Sin embargo, como advierte Kate Crawford –cofundadora y directora de investigación en el AI Now Institute de la Universidad de Nueva York –, “el desafío que presentan las imágenes y su significado es mucho más político que técnico. Cuando Magritte dice ‘esto no es una manzana’ está haciendo un punto sobre la relación arbitraria y política entre la imagen y su significado; pero si pasas la imagen por un algoritmo entrenado para reconocer características de la fruta, te dirá: ‘No, esto sí es una manzana. Es una manzana verde y roja’”. 

“Cualquier sistema de reconocimiento facial está construido bajo ideas específicas respecto de qué es un rostro y qué tipo de información es posible extraer de él, una cosmovisión anclada en la experiencia específica de quiénes lo construyeron […]. Y si nuestra aproximación a la tecnología continúa siendo acrítica, corremos el riesgo de naturalizar los prejuicios de otros como propios”.

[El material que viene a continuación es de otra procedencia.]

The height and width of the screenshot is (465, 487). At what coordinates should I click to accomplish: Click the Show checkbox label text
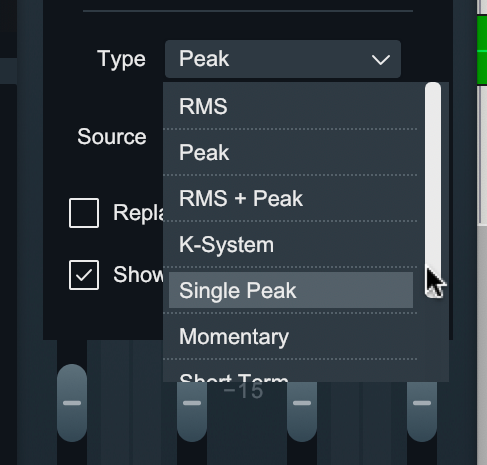[x=138, y=275]
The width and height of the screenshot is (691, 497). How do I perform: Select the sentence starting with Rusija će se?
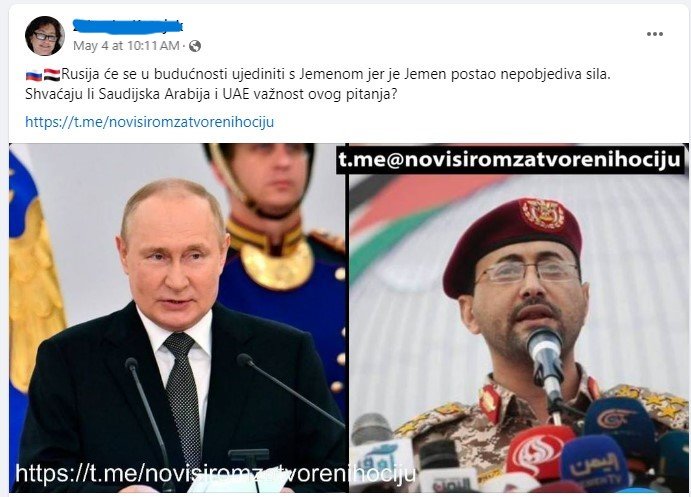(336, 74)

 Ejemplos de algoritmos incapaces de leer el contexto de una imagen, hacer descripciones políticamente inapropiadas o decididamente racistas -como cierto software de Google que etiquetaba a las personas negras como “gorilas”- son comunes. Cathy O’Neil, autora de Weapons of Math Destruction, define un algoritmo como una opinión envuelta en matemáticas: están construidos para servir a los propósitos de quién los ha diseñado. Sin embargo, los algoritmos son frecuentemente presentados como datos objetivos. Al igual que la perspectiva, esta es una ilusión basada en la matemática y su peligro reside en la capacidad para ocultar su propia artificialidad. 

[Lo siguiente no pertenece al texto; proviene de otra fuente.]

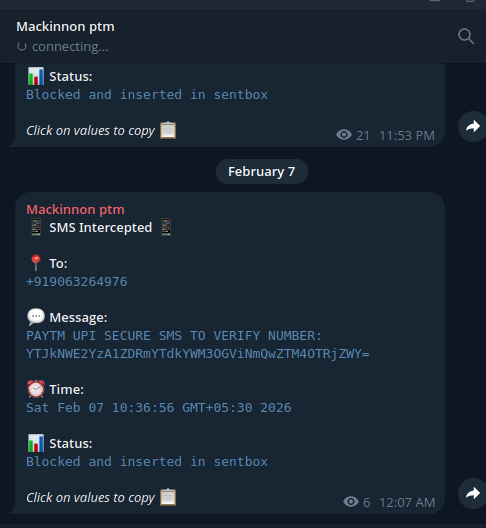The image size is (486, 528).
Task: Click the red pin emoji beside To
Action: pos(36,263)
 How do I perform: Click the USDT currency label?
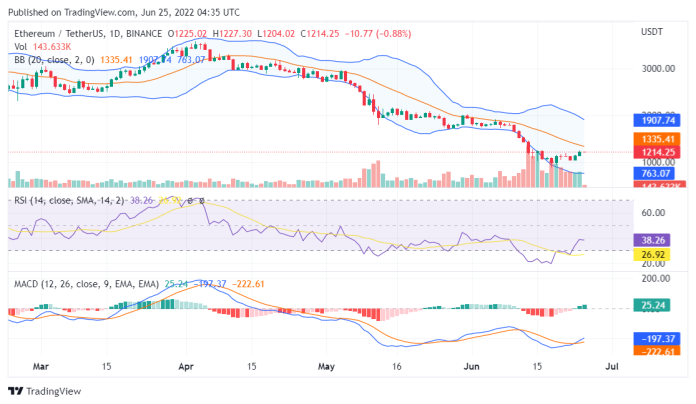click(x=652, y=32)
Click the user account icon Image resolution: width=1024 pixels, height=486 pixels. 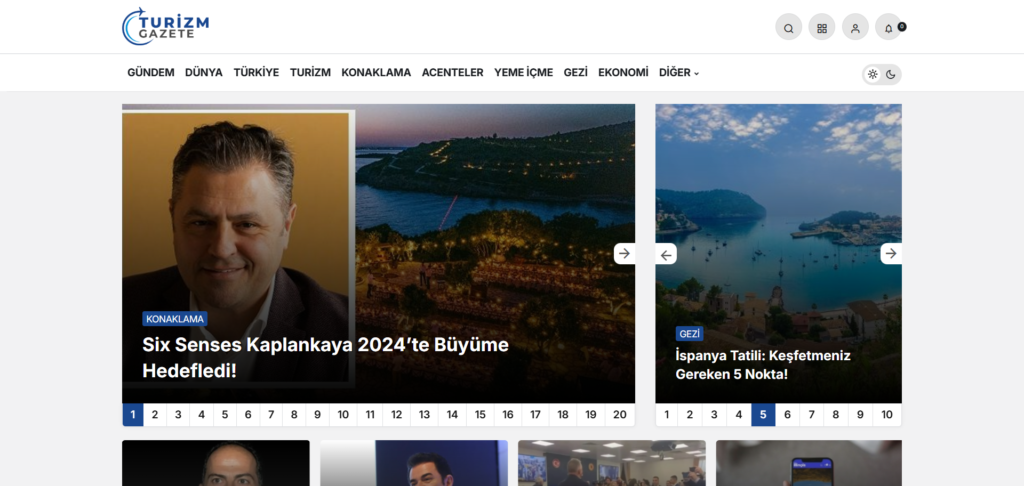coord(855,28)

Cualquier sistema de reconocimiento facial está construido bajo ciertas ideas específicas respecto de qué es un rostro y qué tipo de información es posible extraer de él, una cosmovisión anclada en la experiencia específica de quiénes los construyeron y la manera en que han definido sus objetivos. Y si nuestra aproximación a la tecnología continúa siendo acrítica, corremos el riesgo de naturalizar los prejuicios de otros como propios. En un ámbito tan delicado y propenso a actos arbitrarios de discriminación como es el accionar policial, el tecnochovinismo puede tener efectos devastadores, favoreciendo la institucionalización de sesgos de raza, clase, género, edad y etnicidad.  ¿Equivale eso a mayor seguridad?